The ghosts didn't help, either. It was always a nasty shock when one of them glided suddenly through a door you were trying to open.

Sir Nicholas de Mimsy-Porpington was always happy to point the new Gryffindors in the right direction, but Peeves the Poltergeist was worth two locked doors and a trick staircase if you met him when you were late for class. He would drop wastepaper baskets on your head, pull rugs from under your feet, pelt you with bits of chalk, or sneak up behind you, invisible, grab your nose and screech, "Got your conk!"

Even worse than Peeves, if possible, was the caretaker, Mr. Argus Filch.

Harry, Ron, and I managed to get on the wrong side of him the very first morning. Mr. Filch found us trying to force our way through a door that unluckily turned out to be the entrance to the out-of-bounds corridor on the third floor. He wouldn't believe that we were lost, was sure we were trying to break into it on purpose, and was threatening to lock us in the dungeons when we were rescued by Professor Quirrell, who was passing.

Mr. Filch owned a cat called Mrs. Norris, a scrawny, dust-colored creature with bulging lamp-like eyes, just like Filch's. She patrolled the corridors alone. Break one rule in front of her, put just one toe out of line, and she'd whisk off for Filch, who'd appear, wheezing, two seconds later. Mr. Filch knew all the secret passageways of the school better than anyone - save for maybe the Weasley twins - and could pop up as suddenly as any of the ghosts. The students all hated the man, but I held some sort of respect for the man being able to memorize and entire castle. In any case, it was the dearest ambition of many to give the poor cat a good kick, though I wanted no part of animal abuse.

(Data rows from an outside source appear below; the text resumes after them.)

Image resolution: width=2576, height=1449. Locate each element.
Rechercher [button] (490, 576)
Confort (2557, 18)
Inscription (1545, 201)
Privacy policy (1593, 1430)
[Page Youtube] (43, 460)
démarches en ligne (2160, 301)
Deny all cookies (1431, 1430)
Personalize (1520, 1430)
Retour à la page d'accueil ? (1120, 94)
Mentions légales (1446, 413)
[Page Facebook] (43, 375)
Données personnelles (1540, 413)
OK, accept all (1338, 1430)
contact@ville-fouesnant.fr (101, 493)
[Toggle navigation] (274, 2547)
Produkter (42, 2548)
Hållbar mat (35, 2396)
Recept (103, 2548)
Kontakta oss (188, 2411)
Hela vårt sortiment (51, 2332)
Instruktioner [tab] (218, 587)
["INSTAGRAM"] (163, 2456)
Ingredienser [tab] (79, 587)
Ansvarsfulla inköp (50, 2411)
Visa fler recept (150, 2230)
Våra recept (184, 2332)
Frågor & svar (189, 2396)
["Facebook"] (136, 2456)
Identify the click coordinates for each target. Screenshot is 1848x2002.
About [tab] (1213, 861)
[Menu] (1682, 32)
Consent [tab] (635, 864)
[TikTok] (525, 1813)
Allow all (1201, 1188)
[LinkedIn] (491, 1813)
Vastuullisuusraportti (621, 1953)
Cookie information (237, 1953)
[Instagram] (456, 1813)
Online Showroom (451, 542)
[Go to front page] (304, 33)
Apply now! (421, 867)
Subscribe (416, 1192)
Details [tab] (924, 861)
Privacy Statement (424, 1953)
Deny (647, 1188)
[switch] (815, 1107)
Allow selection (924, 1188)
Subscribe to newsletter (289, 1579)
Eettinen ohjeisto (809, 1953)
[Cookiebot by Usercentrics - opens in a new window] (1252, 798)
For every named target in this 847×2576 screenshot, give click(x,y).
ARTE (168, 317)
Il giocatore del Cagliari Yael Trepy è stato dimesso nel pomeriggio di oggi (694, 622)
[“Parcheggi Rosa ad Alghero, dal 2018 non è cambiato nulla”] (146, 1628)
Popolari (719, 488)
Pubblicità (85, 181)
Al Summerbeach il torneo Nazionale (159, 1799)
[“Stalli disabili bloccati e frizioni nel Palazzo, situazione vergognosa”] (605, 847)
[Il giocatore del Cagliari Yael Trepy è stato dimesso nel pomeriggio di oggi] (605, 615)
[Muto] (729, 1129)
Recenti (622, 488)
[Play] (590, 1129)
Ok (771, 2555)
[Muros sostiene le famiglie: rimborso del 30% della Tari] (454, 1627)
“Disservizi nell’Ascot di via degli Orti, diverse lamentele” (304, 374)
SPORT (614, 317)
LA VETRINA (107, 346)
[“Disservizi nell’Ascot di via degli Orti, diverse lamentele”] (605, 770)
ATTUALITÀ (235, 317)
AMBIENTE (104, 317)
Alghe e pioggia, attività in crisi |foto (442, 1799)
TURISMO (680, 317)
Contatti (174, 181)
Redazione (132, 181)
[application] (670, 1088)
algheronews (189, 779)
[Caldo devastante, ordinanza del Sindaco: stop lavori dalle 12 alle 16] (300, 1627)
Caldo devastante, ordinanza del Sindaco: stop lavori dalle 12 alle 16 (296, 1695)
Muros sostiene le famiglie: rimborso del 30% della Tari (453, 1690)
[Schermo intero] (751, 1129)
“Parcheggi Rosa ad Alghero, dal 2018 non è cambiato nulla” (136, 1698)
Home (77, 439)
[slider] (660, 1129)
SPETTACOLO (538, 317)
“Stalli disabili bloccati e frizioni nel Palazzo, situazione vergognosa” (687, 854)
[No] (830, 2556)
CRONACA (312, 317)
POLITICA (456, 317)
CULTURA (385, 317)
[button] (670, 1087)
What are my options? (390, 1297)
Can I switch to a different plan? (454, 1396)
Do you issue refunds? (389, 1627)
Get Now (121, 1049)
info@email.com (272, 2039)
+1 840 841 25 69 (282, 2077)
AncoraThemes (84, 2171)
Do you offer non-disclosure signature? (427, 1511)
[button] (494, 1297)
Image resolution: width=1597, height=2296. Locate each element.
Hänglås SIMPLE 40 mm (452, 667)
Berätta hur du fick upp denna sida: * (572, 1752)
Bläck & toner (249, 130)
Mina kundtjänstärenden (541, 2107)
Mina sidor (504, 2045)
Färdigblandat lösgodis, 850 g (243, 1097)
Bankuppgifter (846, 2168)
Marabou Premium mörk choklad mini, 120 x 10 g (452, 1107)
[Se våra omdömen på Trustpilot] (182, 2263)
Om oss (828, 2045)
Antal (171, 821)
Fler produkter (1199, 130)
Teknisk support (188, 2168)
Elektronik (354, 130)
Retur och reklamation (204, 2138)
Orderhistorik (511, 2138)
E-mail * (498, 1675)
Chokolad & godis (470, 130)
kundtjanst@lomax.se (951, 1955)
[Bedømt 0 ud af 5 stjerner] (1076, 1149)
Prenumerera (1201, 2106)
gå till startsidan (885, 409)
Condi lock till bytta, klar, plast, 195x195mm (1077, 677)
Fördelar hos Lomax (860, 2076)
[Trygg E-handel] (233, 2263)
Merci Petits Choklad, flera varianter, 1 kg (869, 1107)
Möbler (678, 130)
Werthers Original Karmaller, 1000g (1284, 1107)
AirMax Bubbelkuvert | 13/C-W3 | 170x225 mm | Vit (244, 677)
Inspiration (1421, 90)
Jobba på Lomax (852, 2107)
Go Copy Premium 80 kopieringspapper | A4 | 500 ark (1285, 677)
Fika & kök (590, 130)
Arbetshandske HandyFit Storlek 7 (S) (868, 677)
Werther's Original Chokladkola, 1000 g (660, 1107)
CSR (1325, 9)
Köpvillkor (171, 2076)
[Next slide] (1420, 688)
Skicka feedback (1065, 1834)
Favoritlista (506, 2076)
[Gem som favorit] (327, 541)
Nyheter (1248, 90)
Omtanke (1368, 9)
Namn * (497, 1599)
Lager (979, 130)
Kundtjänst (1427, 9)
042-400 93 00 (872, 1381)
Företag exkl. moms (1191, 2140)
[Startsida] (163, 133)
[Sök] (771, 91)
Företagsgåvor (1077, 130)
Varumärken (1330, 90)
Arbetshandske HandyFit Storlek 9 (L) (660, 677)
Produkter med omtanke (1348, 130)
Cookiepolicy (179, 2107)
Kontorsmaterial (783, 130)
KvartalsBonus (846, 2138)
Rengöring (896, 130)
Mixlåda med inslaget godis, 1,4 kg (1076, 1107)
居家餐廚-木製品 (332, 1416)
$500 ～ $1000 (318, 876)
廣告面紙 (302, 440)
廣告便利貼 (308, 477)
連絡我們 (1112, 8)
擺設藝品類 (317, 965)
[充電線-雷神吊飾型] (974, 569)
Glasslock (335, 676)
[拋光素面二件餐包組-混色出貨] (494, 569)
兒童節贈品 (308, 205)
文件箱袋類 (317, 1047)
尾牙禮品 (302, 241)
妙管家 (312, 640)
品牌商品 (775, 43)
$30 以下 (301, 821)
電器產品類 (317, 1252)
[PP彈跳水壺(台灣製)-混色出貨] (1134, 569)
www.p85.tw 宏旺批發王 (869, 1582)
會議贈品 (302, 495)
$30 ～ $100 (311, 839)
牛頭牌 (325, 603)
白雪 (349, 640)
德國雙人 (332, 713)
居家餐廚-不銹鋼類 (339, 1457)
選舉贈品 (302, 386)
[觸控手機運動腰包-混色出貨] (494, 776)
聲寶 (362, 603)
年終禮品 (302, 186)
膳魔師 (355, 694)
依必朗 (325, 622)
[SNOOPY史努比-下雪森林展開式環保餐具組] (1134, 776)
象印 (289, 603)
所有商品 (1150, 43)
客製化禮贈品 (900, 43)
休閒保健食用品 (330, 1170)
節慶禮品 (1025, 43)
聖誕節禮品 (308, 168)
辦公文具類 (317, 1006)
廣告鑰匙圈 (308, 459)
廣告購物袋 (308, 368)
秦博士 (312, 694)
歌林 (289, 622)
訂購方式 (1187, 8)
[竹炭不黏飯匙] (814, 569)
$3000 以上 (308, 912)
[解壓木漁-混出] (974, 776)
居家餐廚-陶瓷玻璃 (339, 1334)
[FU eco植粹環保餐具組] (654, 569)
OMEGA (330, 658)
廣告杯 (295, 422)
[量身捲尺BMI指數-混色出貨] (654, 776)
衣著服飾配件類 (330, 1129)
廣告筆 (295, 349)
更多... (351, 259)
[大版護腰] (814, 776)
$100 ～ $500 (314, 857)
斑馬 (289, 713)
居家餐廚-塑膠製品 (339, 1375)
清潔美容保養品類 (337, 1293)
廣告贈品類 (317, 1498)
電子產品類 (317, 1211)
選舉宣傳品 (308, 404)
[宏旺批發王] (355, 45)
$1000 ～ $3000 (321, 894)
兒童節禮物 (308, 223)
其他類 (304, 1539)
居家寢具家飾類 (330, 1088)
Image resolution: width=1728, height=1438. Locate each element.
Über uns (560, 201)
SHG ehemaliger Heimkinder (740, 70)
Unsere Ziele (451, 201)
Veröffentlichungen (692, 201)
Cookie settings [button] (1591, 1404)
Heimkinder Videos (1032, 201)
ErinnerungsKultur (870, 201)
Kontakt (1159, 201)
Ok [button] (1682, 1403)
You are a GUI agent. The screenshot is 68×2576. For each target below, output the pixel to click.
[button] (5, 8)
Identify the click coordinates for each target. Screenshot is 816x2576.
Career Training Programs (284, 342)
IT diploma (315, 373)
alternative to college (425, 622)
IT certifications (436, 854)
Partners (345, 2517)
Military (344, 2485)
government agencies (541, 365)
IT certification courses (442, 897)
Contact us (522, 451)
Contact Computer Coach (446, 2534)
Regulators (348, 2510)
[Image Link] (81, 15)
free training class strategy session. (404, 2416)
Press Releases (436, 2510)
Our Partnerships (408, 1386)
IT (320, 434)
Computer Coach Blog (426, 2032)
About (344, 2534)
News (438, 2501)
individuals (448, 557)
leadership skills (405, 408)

And then, once you found them, there were the classes themselves. There was a lot more to magic, I realized, than waving your wand around and saying a few funny words.

We had to study the night sky through our telescopes every Wednesday night at midnight and learn the different names of the stars and the movements of the planets.

Three days a week, we went out to the greenhouses behind the castle to study Herbology with a dumpy little witch called Professor Sprout where we learned how to take care of all the strange plants and fungi and found out what they were used for. Unfortunately, I didn't have a green thumb, and that was easily realized in the first week after I killed just about every plant I touched, which admittedly wasn't many because I already knew I had the hands of death.